Por Mauro Yasprizza
El concejal rosarino y convencional constituyente Juan Monteverde sostiene que el proyecto de reforma que impulsa el espacio Más para Santa Fe tiene dos virtudes centrales: invertir la pirámide del poder y transformar el derecho a la vivienda en un mandato constitucional. El planteo busca instalar una idea de ruptura: una Constitución que no hable solo del poder, sino de la vida cotidiana de las personas.
El problema es que, por más que se quiera invertir la pirámide, la política no se hace sin poder. Y el riesgo de romantizar el discurso es construir una narrativa que suene bien, emocione, pero no transforme.
Monteverde propone una imagen potente: “Hoy hay una pirámide donde muy pocos deciden por todos, nosotros queremos invertirla y darle más poder al vecino”. Una frase que parece tomar nota del hartazgo social con la representación, la distancia con la política, la desafección electoral. Pero lo hace desde un lugar institucional: una banca en el Concejo, una silla en la Convención, un lugar de poder. El gesto no es menor. ¿Se puede hablar de horizontalidad desde arriba? ¿O es una forma elegante de apropiarse del malestar?
Entre las virtudes que destaca, Monteverde menciona la creación de un capítulo de “Poder Ciudadano”, con nuevas herramientas de participación. Pero la pregunta inevitable es si esas herramientas permitirán incidir realmente en las decisiones del poder o si se limitarán a generar instancias de escucha sin consecuencias. La participación sin poder efectivo es apenas un espejismo: se abre la puerta a la palabra, pero no a la decisión.
Más ambicioso aún es el artículo que establece el derecho a una vivienda y obliga constitucionalmente a los gobiernos futuros a implementar planes para que los inquilinos se conviertan en propietarios. Una idea tan loable como peligrosa si no está respaldada por un plan, un presupuesto, una política sostenida. Constitucionalizar el deseo no garantiza su cumplimiento. Y convertirlo en mandato sin recursos puede derivar en una frustración institucionalizada.
En el fondo, Monteverde intenta despegarse del núcleo duro de la discusión reformista —la reelección del gobernador, la duración de los mandatos— y posicionarse como el reformador ético, el que quiere hablar de sueños y no de cargos. Pero incluso eso es política. Es también una forma de construir liderazgo, de ocupar un lugar simbólico en la escena, de disputar sentido. El gesto de superioridad moral puede convertirse, sin quererlo, en una forma sutil de personalismo.
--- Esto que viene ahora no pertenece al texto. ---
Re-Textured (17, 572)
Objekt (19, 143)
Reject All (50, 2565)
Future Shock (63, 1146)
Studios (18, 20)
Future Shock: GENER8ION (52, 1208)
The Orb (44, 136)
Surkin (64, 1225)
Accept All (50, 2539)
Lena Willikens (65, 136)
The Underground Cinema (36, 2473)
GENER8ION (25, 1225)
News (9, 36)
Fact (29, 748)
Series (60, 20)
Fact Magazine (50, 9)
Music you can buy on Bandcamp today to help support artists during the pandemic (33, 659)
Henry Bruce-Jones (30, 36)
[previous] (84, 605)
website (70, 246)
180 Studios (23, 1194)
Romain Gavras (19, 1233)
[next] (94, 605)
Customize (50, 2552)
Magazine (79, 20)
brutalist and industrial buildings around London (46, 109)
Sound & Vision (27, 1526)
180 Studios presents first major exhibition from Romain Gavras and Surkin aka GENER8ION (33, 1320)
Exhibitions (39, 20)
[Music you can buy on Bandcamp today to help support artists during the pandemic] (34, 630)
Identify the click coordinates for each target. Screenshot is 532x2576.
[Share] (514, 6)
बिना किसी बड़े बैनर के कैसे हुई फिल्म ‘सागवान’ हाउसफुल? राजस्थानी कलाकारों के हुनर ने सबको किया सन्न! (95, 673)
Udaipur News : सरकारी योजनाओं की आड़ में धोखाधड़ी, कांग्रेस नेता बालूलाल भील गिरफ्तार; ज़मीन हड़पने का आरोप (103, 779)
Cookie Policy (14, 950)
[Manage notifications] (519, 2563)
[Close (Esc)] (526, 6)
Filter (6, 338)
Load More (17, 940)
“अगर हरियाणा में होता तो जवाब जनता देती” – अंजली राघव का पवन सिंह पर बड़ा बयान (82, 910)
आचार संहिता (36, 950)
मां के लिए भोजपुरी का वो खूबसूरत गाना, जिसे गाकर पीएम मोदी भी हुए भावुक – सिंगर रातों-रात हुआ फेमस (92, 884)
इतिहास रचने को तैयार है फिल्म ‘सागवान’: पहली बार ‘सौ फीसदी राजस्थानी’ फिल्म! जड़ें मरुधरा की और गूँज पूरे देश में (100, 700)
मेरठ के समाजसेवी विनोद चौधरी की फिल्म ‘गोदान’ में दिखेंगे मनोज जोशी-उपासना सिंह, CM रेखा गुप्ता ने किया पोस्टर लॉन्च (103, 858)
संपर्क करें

La reforma constitucional no puede ser una carta de buenas intenciones ni una declaración de principios abstracta. Debe ser una herramienta concreta para organizar el conflicto social, redistribuir el poder y garantizar derechos en condiciones materiales reales. El discurso de Monteverde emociona, pero no necesariamente transforma. La pirámide, por más que se la nombre al revés, sigue siendo una pirámide si las bases no deciden y los de arriba siguen escribiendo.